Some things to keep in mind:

• A whole-body scan is often done with PET/SPECT.
• Uptake and distribution over time can be measured with a radioactive label.
• Fluorescence imaging has a very limited penetration depth depending on the tissue and is at the maximum around 3 centimeters.
• With MRI and CT imaging of anatomic structures is possible, but physiological processes cannot be seen.
• Function MRI (fMRI) and Molecular MRI (mMRI) are used in molecular imaging.
• Ultrasound can also be used in molecular imaging, it can provide data on types of tissue, blood flow, and motion.
• Molecular ultrasound involves imaging and even therapeutic uses of ultrasound by using contrast agents and biomarkers.

Nuclear scans allow us to visualize processes in the body. They are non-invasive, painless, and generally considered safe. Nuclear scans are used for diagnosis and therapy. For drug development nuclear scans visualize the biodistribution and pharmacokinetics of the investigational new drug (IND). When you participate in imaging clinical trials, the images are taken with PET or SPECT, and you are exposed to a small amount of radiation. Read the next question to learn more about this.

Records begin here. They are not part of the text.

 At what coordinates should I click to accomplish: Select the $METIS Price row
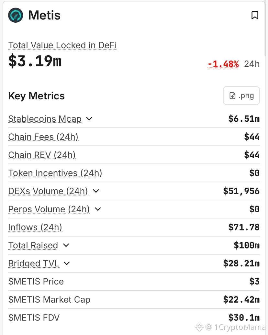click(x=134, y=282)
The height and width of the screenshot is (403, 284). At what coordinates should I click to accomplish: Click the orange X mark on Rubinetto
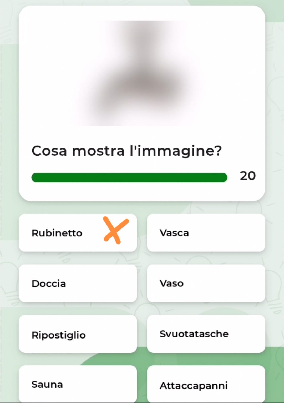[116, 230]
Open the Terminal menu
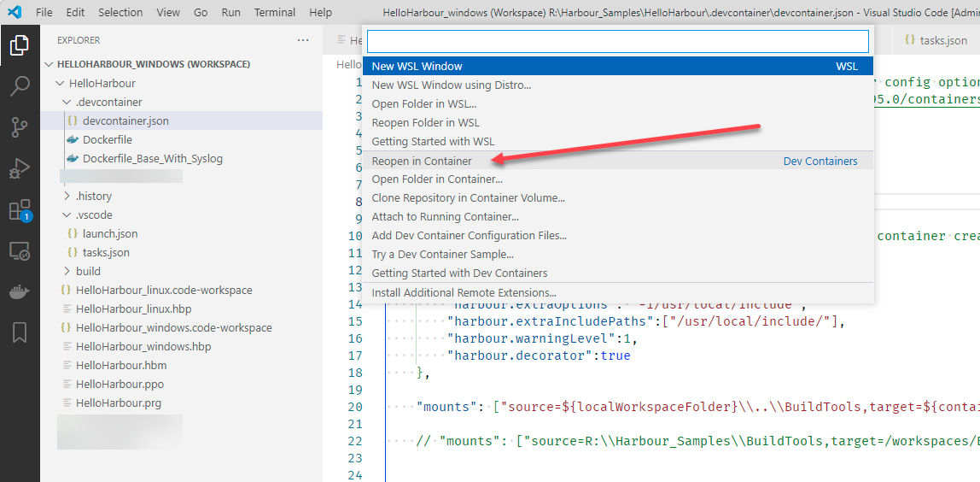The image size is (980, 482). (x=275, y=12)
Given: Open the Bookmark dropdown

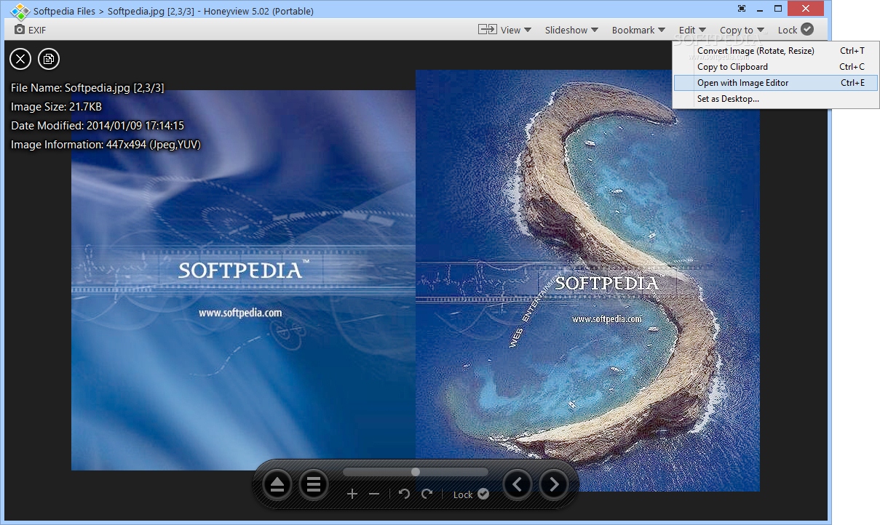Looking at the screenshot, I should coord(638,30).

It is important to know that not every nuclear scan exposes the clinical trial participant or patient to the same amount of radiation. The amount of radiation can differ per type of radiopharmaceutical. It depends on the half-life of the radiotracer and the time between intake and excretion from the body. Here are several precautions after a nuclear scan or after the intake of a radiopharmaceutical.
– First of all, it is important to avoid contact with babies, children, and pregnant women for a period of several days.
– When participating in a clinical study where multiple scans are taken over a period of time, you can be asked not to drink too much since liquids help to flush the radiopharmaceutical out of the body.

Nuclear medicine exposes a participant in a clinical trial or a patient undergoing a PET or SPECT scan for diagnostic purposes to a very small amount of radiation. Nuclear medicines with a therapeutic effect expose the patient to a higher amount of radiation, as in the case of cancer radiation therapy. For a nuclear medicine scan, there can be side effects of nuclear medicine injection although they are not common. In general, the feeling of the radioactive injection for scan can be compared to that of a vaccination. When participating in a clinical trial, especially in a Phase 0 imaging clinical trial, the dosing is low/non-therapeutic.

In nuclear medicine and molecular imaging, the term nuclear refers to the use of radioactivity to create images from the radiation they emit. Nuclear can however have another meaning. Nucleus can refer in biology and chemistry to the central part of an atom. For instance, DNA is stored in the nucleus of a cell. In medicine, you find terms such as mononuclear infusion and mononuclear antibody. The first refers to the infusion of mononuclear cells. The second to monoclonal antibodies working together with mononuclear cells as in antibody-dependent cellular cytotoxicity ADCC.